(Data on locating visible targets)
·····
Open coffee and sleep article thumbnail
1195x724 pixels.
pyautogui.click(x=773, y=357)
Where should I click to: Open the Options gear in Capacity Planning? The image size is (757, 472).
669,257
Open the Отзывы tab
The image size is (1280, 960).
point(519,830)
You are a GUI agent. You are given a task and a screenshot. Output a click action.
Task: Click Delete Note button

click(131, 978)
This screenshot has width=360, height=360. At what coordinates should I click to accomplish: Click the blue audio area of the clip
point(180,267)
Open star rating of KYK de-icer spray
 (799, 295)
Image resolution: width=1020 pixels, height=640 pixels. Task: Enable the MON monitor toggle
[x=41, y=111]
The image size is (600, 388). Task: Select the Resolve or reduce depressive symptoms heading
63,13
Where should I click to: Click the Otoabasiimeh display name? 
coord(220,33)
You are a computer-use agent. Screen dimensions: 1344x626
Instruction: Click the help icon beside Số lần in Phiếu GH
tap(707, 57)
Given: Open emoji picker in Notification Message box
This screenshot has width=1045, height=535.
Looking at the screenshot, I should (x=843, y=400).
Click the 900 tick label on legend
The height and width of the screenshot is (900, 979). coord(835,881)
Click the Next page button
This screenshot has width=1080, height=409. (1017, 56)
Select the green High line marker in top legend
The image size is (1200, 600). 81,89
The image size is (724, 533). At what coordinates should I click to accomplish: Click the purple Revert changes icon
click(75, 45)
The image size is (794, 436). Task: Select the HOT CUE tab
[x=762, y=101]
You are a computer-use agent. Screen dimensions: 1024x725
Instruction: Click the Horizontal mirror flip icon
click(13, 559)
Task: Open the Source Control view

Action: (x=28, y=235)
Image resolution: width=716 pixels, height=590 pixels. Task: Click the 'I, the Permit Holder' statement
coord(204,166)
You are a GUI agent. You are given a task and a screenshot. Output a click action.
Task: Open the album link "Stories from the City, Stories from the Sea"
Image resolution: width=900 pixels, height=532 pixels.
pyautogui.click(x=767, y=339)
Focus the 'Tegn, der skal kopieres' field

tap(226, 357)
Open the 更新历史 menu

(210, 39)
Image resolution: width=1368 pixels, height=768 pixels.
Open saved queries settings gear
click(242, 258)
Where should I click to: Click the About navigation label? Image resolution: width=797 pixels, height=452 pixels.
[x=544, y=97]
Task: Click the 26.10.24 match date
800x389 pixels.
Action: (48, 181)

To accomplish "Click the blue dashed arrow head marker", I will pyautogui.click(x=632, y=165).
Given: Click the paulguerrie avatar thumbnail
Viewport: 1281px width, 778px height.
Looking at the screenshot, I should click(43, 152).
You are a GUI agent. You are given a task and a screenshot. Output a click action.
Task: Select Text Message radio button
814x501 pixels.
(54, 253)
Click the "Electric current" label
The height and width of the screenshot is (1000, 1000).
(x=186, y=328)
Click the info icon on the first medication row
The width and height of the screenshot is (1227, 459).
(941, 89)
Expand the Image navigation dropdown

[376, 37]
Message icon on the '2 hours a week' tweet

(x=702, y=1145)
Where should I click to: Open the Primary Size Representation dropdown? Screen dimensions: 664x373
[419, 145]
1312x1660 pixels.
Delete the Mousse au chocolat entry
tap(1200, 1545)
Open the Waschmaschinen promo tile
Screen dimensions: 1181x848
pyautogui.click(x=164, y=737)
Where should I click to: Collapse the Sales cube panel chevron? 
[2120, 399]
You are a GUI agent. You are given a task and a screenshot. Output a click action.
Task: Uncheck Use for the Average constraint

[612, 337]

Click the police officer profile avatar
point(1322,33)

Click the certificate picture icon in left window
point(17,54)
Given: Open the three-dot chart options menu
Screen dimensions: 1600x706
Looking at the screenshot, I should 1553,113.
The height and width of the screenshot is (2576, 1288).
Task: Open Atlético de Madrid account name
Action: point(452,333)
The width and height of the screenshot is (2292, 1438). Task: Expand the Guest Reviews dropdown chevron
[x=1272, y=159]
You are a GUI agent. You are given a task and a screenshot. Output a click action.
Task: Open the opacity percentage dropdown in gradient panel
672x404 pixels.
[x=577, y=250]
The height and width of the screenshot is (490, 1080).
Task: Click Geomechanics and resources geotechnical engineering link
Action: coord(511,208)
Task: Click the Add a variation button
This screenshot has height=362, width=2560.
·····
WHAT TO DO: Repeat all of the records above word for word, keeping every line unchanged.

EXERCISE RESPONSE:
Open coffee and sleep article thumbnail
1195x724 pixels.
pyautogui.click(x=773, y=357)
Where should I click to: Open the Options gear in Capacity Planning? The image size is (757, 472).
669,257
Open the Отзывы tab
The image size is (1280, 960).
point(519,830)
You are a GUI agent. You are given a task and a screenshot. Output a click action.
Task: Click Delete Note button

click(131, 978)
This screenshot has width=360, height=360. At what coordinates should I click to accomplish: Click the blue audio area of the clip
point(180,267)
Open star rating of KYK de-icer spray
 (799, 295)
Image resolution: width=1020 pixels, height=640 pixels. Task: Enable the MON monitor toggle
[x=41, y=111]
The image size is (600, 388). Task: Select the Resolve or reduce depressive symptoms heading
63,13
Where should I click to: Click the Otoabasiimeh display name? 
coord(220,33)
You are a computer-use agent. Screen dimensions: 1344x626
Instruction: Click the help icon beside Số lần in Phiếu GH
tap(707, 57)
Given: Open emoji picker in Notification Message box
This screenshot has width=1045, height=535.
Looking at the screenshot, I should (x=843, y=400).
Click the 900 tick label on legend
The height and width of the screenshot is (900, 979). coord(835,881)
Click the Next page button
This screenshot has width=1080, height=409. (1017, 56)
Select the green High line marker in top legend
The image size is (1200, 600). 81,89
The image size is (724, 533). At what coordinates should I click to accomplish: Click the purple Revert changes icon
click(75, 45)
The image size is (794, 436). Task: Select the HOT CUE tab
[x=762, y=101]
You are a computer-use agent. Screen dimensions: 1024x725
Instruction: Click the Horizontal mirror flip icon
click(13, 559)
Task: Open the Source Control view

Action: (x=28, y=235)
Image resolution: width=716 pixels, height=590 pixels. Task: Click the 'I, the Permit Holder' statement
coord(204,166)
You are a GUI agent. You are given a task and a screenshot. Output a click action.
Task: Open the album link "Stories from the City, Stories from the Sea"
Image resolution: width=900 pixels, height=532 pixels.
pyautogui.click(x=767, y=339)
Focus the 'Tegn, der skal kopieres' field

tap(226, 357)
Open the 更新历史 menu

(210, 39)
Image resolution: width=1368 pixels, height=768 pixels.
Open saved queries settings gear
click(242, 258)
Where should I click to: Click the About navigation label? Image resolution: width=797 pixels, height=452 pixels.
[x=544, y=97]
Task: Click the 26.10.24 match date
800x389 pixels.
Action: (48, 181)

To accomplish "Click the blue dashed arrow head marker", I will pyautogui.click(x=632, y=165).
Given: Click the paulguerrie avatar thumbnail
Viewport: 1281px width, 778px height.
Looking at the screenshot, I should click(43, 152).
You are a GUI agent. You are given a task and a screenshot. Output a click action.
Task: Select Text Message radio button
814x501 pixels.
(54, 253)
Click the "Electric current" label
The height and width of the screenshot is (1000, 1000).
(x=186, y=328)
Click the info icon on the first medication row
The width and height of the screenshot is (1227, 459).
(941, 89)
Expand the Image navigation dropdown

[376, 37]
Message icon on the '2 hours a week' tweet

(x=702, y=1145)
Where should I click to: Open the Primary Size Representation dropdown? Screen dimensions: 664x373
[419, 145]
1312x1660 pixels.
Delete the Mousse au chocolat entry
tap(1200, 1545)
Open the Waschmaschinen promo tile
Screen dimensions: 1181x848
pyautogui.click(x=164, y=737)
Where should I click to: Collapse the Sales cube panel chevron? 
[2120, 399]
You are a GUI agent. You are given a task and a screenshot. Output a click action.
Task: Uncheck Use for the Average constraint

[612, 337]

Click the police officer profile avatar
point(1322,33)

Click the certificate picture icon in left window
point(17,54)
Given: Open the three-dot chart options menu
Screen dimensions: 1600x706
Looking at the screenshot, I should 1553,113.
The height and width of the screenshot is (2576, 1288).
Task: Open Atlético de Madrid account name
Action: point(452,333)
The width and height of the screenshot is (2292, 1438). Task: Expand the Guest Reviews dropdown chevron
[x=1272, y=159]
You are a GUI agent. You are given a task and a screenshot. Output a click action.
Task: Open the opacity percentage dropdown in gradient panel
672x404 pixels.
[x=577, y=250]
The height and width of the screenshot is (490, 1080).
Task: Click Geomechanics and resources geotechnical engineering link
Action: coord(511,208)
Task: Click the Add a variation button
This screenshot has height=362, width=2560.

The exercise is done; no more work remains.